What makes the disclosure timeline particularly pointed is that the architectural flaw at the chain's core was not new. Rehberger disclosed the vulnerability to Anthropic through HackerOne on October 25, 2025, and the company closed the report within an hour, classifying it as out of scope and describing it as a model safety issue rather than a security vulnerability. Anthropic reversed its stance five days later, on October 30, reopening the ticket and confirming that "data exfiltration vulnerabilities such as this one are in-scope for reporting, and this issue should not have been closed as out-of-scope." When Anthropic launched Cowork on January 13, nearly three months later, the Files API remained vulnerable despite the company expanding the tool to a broader, less technical user base.

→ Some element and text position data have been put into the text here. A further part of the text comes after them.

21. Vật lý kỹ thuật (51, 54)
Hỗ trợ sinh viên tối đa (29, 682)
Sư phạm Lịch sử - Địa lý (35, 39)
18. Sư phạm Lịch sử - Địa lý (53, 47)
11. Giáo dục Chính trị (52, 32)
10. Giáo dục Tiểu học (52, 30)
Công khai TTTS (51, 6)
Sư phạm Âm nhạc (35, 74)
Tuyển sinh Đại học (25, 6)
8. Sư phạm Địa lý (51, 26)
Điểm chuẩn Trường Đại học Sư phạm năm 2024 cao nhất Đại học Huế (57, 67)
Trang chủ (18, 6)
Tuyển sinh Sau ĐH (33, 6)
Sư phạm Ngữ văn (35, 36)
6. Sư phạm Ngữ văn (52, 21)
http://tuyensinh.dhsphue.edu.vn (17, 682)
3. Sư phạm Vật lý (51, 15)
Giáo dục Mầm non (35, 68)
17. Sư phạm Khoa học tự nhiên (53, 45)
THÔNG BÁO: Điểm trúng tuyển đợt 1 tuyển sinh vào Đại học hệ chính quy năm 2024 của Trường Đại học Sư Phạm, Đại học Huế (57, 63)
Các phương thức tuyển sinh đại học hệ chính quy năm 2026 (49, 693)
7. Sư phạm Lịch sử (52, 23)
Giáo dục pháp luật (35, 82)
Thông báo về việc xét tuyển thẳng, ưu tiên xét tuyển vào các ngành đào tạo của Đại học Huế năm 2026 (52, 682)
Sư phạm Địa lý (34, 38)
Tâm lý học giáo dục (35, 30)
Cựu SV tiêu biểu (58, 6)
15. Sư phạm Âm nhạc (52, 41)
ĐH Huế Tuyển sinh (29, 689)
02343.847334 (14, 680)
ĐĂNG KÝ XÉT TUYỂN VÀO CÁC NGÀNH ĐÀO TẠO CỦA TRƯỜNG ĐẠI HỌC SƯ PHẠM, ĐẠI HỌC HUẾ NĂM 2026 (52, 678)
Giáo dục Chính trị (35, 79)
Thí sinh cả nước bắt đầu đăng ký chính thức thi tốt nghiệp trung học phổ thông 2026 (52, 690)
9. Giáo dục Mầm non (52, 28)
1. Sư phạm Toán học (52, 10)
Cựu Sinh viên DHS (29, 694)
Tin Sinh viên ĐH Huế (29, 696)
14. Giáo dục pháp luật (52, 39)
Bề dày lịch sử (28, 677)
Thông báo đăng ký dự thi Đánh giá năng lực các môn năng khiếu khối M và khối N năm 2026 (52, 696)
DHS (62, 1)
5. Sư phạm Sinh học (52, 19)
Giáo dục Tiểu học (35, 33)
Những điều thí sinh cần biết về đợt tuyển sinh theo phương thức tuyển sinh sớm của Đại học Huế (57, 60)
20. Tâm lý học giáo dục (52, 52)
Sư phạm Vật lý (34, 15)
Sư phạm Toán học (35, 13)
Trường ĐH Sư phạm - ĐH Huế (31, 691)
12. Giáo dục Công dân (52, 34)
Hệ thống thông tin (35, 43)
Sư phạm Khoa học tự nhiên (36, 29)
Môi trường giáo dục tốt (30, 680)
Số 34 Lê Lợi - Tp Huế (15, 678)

The technique allows exfiltration of up to 30MB per file, according to Anthropic's API documentation, with no limit on the number of files that can be uploaded. Oasis noted the attack requires no additional infrastructure: "Claudy Day" chains three independent flaws into an attack pipeline from targeted victim delivery to silent data theft without requiring any integrations, tools, or MCP server configurations, and operates entirely within a default, out-of-the-box Claude.ai session.

Oasis reported its findings through Anthropic's Responsible Disclosure Program before publication and said the prompt injection issue has been fixed, with remaining issues currently being addressed. Anthropic told reporters that Cowork was released as a research preview with "unique risks due to its agentic nature and internet access," and plans to ship an update to the Cowork virtual machine to improve its interaction with the vulnerable API.

PromptArmor's researchers stressed that the root problem is structural, not a matter of model sophistication: prompt injection exploits architectural vulnerabilities rather than model intelligence gaps, meaning that no amount of reasoning capability provides a defense. Cowork was designed to interact with a user's entire work environment, including browsers and model context protocol servers that grant capabilities such as sending texts or controlling a Mac with AppleScripts, functions that increase the likelihood that the model will process sensitive and untrusted data sources users do not manually review, creating what PromptArmor describes as an ever-growing attack surface.